* Description of the task
Answer these from the comment on bank security:
(a) What job did the writer once hold?
(b) What level of security did the CEOs of the financial institutions want?
(c) What rate of defect-free component delivery did British Leyland Purchasing demand?

* Article
But software vulnerabilities aren’t my problem anymore. I would guess mainframes are still at the core of most large banks and I would guess my old firm still provides the H/W, OS and middleware at the heart of those systems. As an ex Sysprog, though obviously not up to date, I still know how those systems hang together and how difficult it is to make sure dodgy bits of code, running on dodgy bits of code are secure.

But the CEO’s of the financial institutions whose infrastructure I ran wouldn’t have been in the least interested in those excuses had there been a data breech or incursion on my watch. They wanted 100% and I, now as an end user, want the same. Aiming for anything less is unacceptable.

(Reminds me of the old joke about the Japanese supplier who when asked by British Leyland Purchasing if they could achieve the 97% defect free component delivery demanded, responded, “we can add 3% defects if you insist”.)

I’m sure you’ll agree that all companies should strive for 100% security. It’s not just their data, it’s also our data that’s at risk. There will be failures, but there should mind focusing disincentives.

* Data segment
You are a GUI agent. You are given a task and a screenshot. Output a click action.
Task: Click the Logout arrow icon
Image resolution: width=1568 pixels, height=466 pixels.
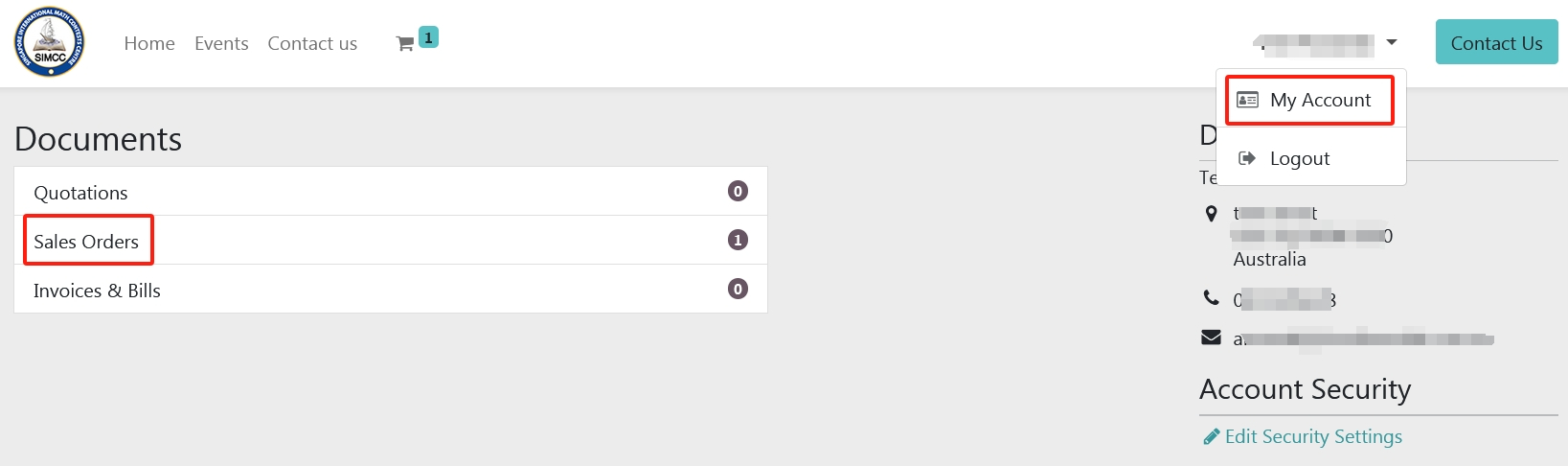click(x=1247, y=158)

* Finished answer
(a) Sysprog
(b) 100%
(c) 97%